GAIR-NLP / anole

Anole: An Open, Autoregressive and Native Multimodal Models for Interleaved Image-Text Generation
https://huggingface.co/spaces/ethanchern/Anole
618 stars 33 forks source link

questions about the image generation? #9

Open mutonix opened 1 month ago

mutonix commented 1 month ago

Thanks for bringing the great work!

I have some questions about image generation in Anole. Does Anole utilize the vqgan decoder from Chameleon? As Chameleon has also released the vqgan weight for image generation (though they claim the image generation function is banned), what new things are added in Anole?

Many thanks!

EthanC111 commented 1 month ago

Thank you for your interest!

Yes, Anole uses the same vqgan from Chameleon. As you mentioned, the open-sourced version of Chameleon doesn't support vision generation. Anole facilitates image and multimodal generation capabilities from Chameleon. We will upgrade Anole with new functionality soon! Stay tuned for more updates!

mutonix commented 1 month ago

Thank you for the quick reply. I am curious about if we directly use the chameleon vqgan to generate images, will it work? Or does it have to be fine-tuned like what Anole had done to activate the image generation capability? Do you experiment on directly applying the Chameleon vqgan without fine-tuning?

EthanC111 commented 1 month ago

The VQGAN part seems to work pretty well. According to our experiments, the reconstructed images looks pretty much the same as the original image.

EthanC111 commented 1 month ago

We did not change the VQGAN tokenizer.

matbee-eth commented 1 month ago

Thank you for your interest!

Yes, Anole uses the same vqgan from Chameleon. As you mentioned, the open-sourced version of Chameleon doesn't support vision generation. Anole facilitates image and multimodal generation capabilities from Chameleon. We will upgrade Anole with new functionality soon! Stay tuned for more updates!

I would love a semi-descriptive (ELI a 40 year old full stack eng) writeup on how this is achieved

EthanC111 commented 1 month ago

I would love a semi-descriptive (ELI a 40 year old full stack eng) writeup on how this is achieved

@matbee-eth Thank you for your interest! This is our paper: https://arxiv.org/abs/2407.06135

mutonix commented 1 month ago

Can you further explain this question? Many thanks!

Does Chameleon have to be fine-tuned like what Anole has done to activate the intrinsic image generation capability that is banned? Do you experiment with directly applying the Chameleon original weights to generate images without fine-tuning (as vqgan decoder weights are provided by meta and Chameleon theoretically can generate images without fine-tuning)?

b2r66sun commented 1 month ago

I 'd also like to know whether you tune the vqgan or directly use the weight from chameleon. Many thanks

EthanC111 commented 1 month ago

Hi @mutonix , Chameleon doesn't support image generation. For more information, please see this issue. Anole is fine-tuned from Chameleon to facilitate image generation and multimodal generation. Hi @b2r66sun , we did not tune the VQGAN. We directly use the VQGAN provided by Chameleon.

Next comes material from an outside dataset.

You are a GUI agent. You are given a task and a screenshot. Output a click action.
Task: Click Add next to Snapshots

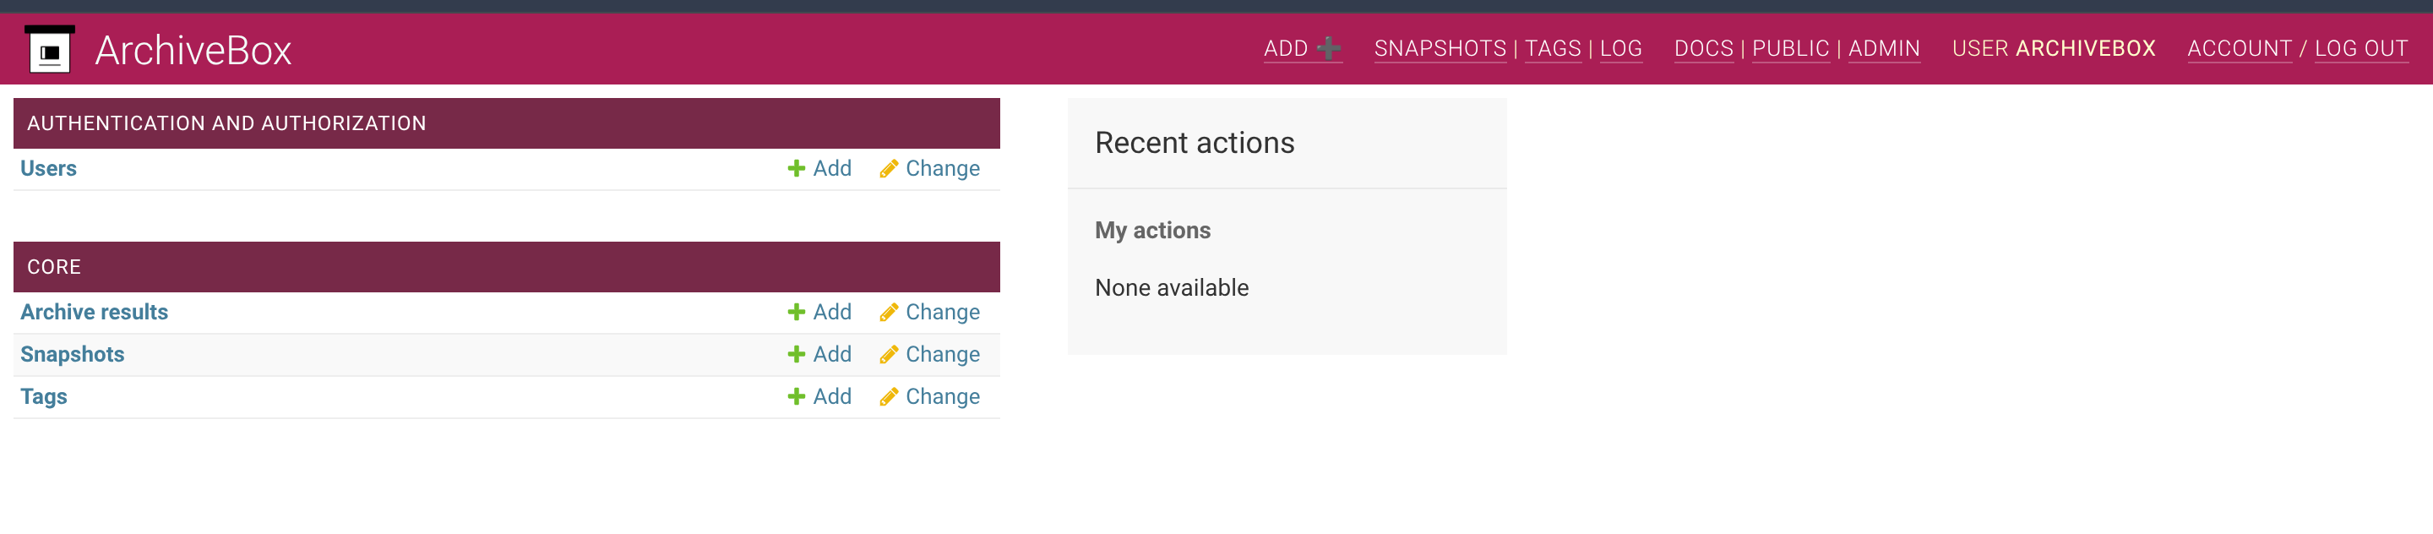pyautogui.click(x=832, y=354)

mutonix commented 1 month ago

In the issue you have mentioned, he does not mention that he has commented out the following code or similar code in the original chameleon implementation:

image_tokens = self.model.vocabulary_mapping.image_tokens
logits[:, :, image_tokens] = torch.finfo(logits.dtype).min

Maybe that is the reason why he can not get the correct images. Have you tried to comment out the above code to directly generate the image? My confusion is that only fine-tuning can activate the image generation capability or just commenting out a few lines of code is ok.

AbrahamSanders commented 1 month ago

@mutonix I can't find anything like that in the original Chameleon implementation, only in the transformers version distributed with Anole (for fine-tuning purposes?): modeling_chameleon.py#L1627

I tried swapping the original Chameleon 7b weights for Anole 7b and running the original Chameleon Miniviewer. It appears to be capable of generating coherent images only when using the Anole weights.

Yuheng-Li commented 1 month ago

The original Chameleon seems released the vqgan's decoder, then how does the Chameleon banned the image generation ability?

what does Anole do to activate this ability? For example, Does Chameleon remove the logits corresponding to image tokens in the last layer, and Anole added it back?